この関連の生物学的合理性は注目に値します。キュビリンは、遠位十二指腸の腸細胞の顶端膜上、B12-内在因子複合体の主要な受容体として機能します。メトホルミンは、Ca依存性B12吸収を阻害することが示されており、キュビリン介在内摂がこの吸収が行われる経路を代表します。rs1801222変異は、位置253でのセリンからフェニルアラニンへの置換を引き起こし、タンパク質の機能や安定性に変化をもたらし、メトホルミンの抑制効果を悪化させる可能性があります。
いくつかの制限点が考慮されるべきです。まず、研究は臨床診断コードと実験室値を用いてB12欠乏症を定義していたため、無症状欠乏症の真の頻度を過小評価する可能性があります。第二に、関連は堅牢に再現されましたが、ゲノタイプ間の絶対リスク差は統計的に有意であるものの、絶対的には modest です。第三に、この変異の遺伝子検査の日常的な臨床的有用性は、慎重な健康経済評価とプライマリケア設定での実装課題の考慮を必要とします。
現在の臨床ガイドラインでは、メトホルミン服用中の患者に対して定期的なB12モニタリングが推奨されていますが、実施は一貫していません。アメリカ糖尿病協会のケア基準では、糖尿病でメトホルミンを服用している患者のB12レベルを定期的に評価することを推奨しています。特に、末梢神経障害やその他のリスク要因がある患者に対しては、遺伝的リスクマーカーの同定により、モニタリング戦略の再考が促されます。高リスクゲノタイプを対象としたより集中的な監視が可能になるかもしれません。
結論
この画期的な研究は、CUBN rs1801222多様体型がメトホルミン誘発ビタミンB12欠乏症の重要な遺伝的リスク因子であることを確立しました。明確なアレル量反応関係、複数のコホートでの一貫した再現、生物学的に合理的なメカニズムが、この知見の臨床的妥当性を支持しています。
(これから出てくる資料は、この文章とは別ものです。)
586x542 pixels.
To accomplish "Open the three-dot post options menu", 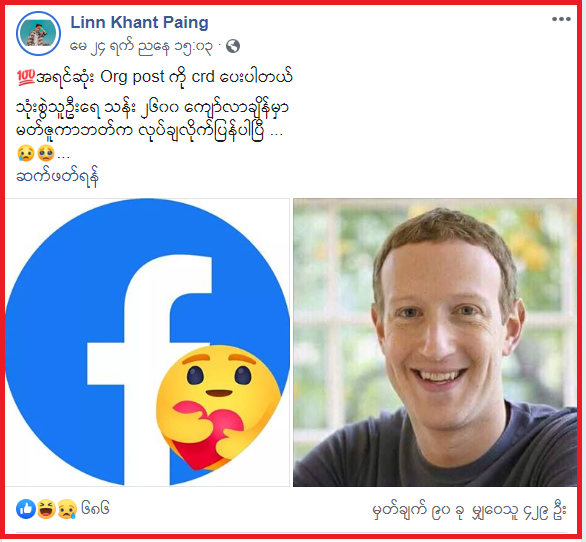I will 561,19.
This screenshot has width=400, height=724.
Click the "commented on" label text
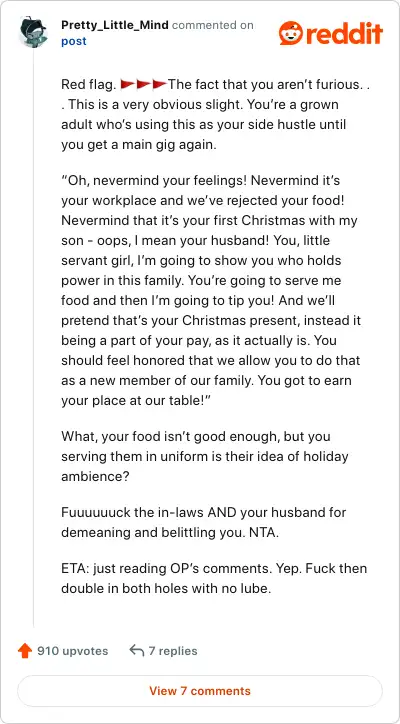click(213, 25)
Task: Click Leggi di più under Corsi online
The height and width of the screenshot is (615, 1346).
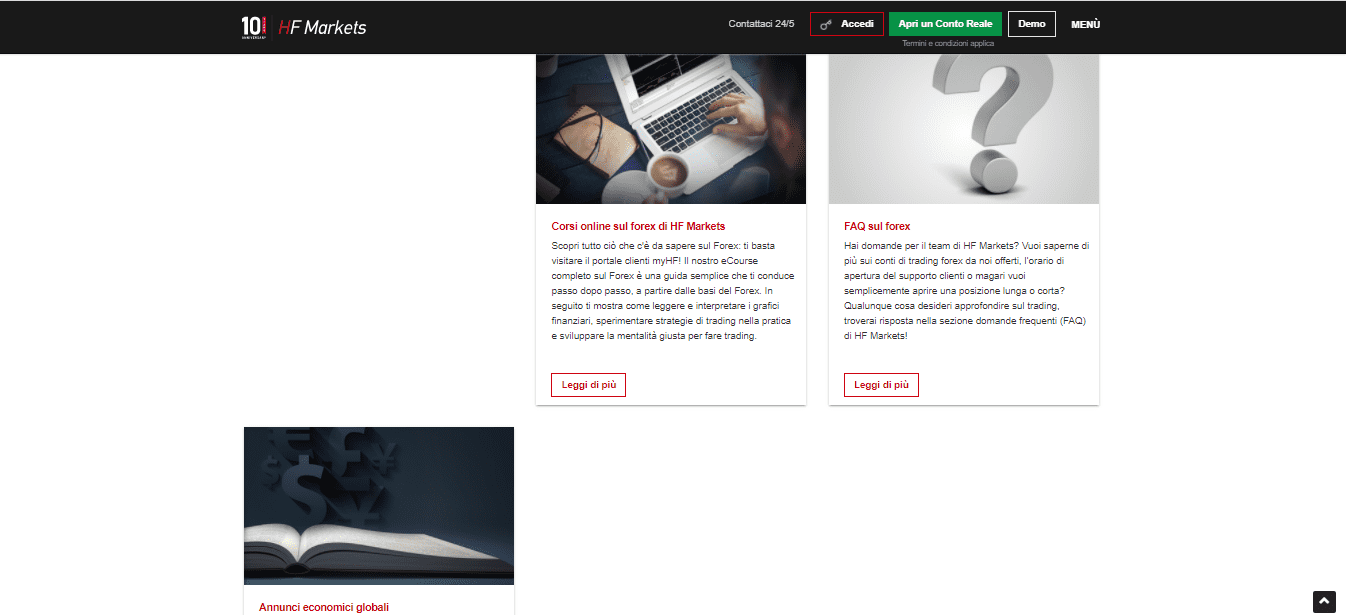Action: (588, 385)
メトホルミン療法を開始する患者において、AAゲノタイプのキャリアは早期かつ頻繁なB12モニタリングから恩恵を受ける可能性があり、長期的な欠乏症による神経学的後遺症を予防する可能性があります。今後の研究は、前向き臨床試験でのこれらの知見の検証と、ゲノタイプに基づくモニタリング戦略のエビデンスに基づいたガイドラインの開発に焦点を当てるべきです。このようなガイドラインが確立されるまで、医師は、特に既知の遺伝的リスク要因がある患者において、長期的なメトホルミン療法を受けているすべての患者のB12欠乏症の兆候と症状に注意を払うべきです。
資金源
本研究は、UK Biobankおよび関連研究助成金の支援を受けました。糖尿病予防プログラム(DPP)は、国立衛生研究所の支援を受けました。詳細な資金提供の開示は、原著論文で利用可能です。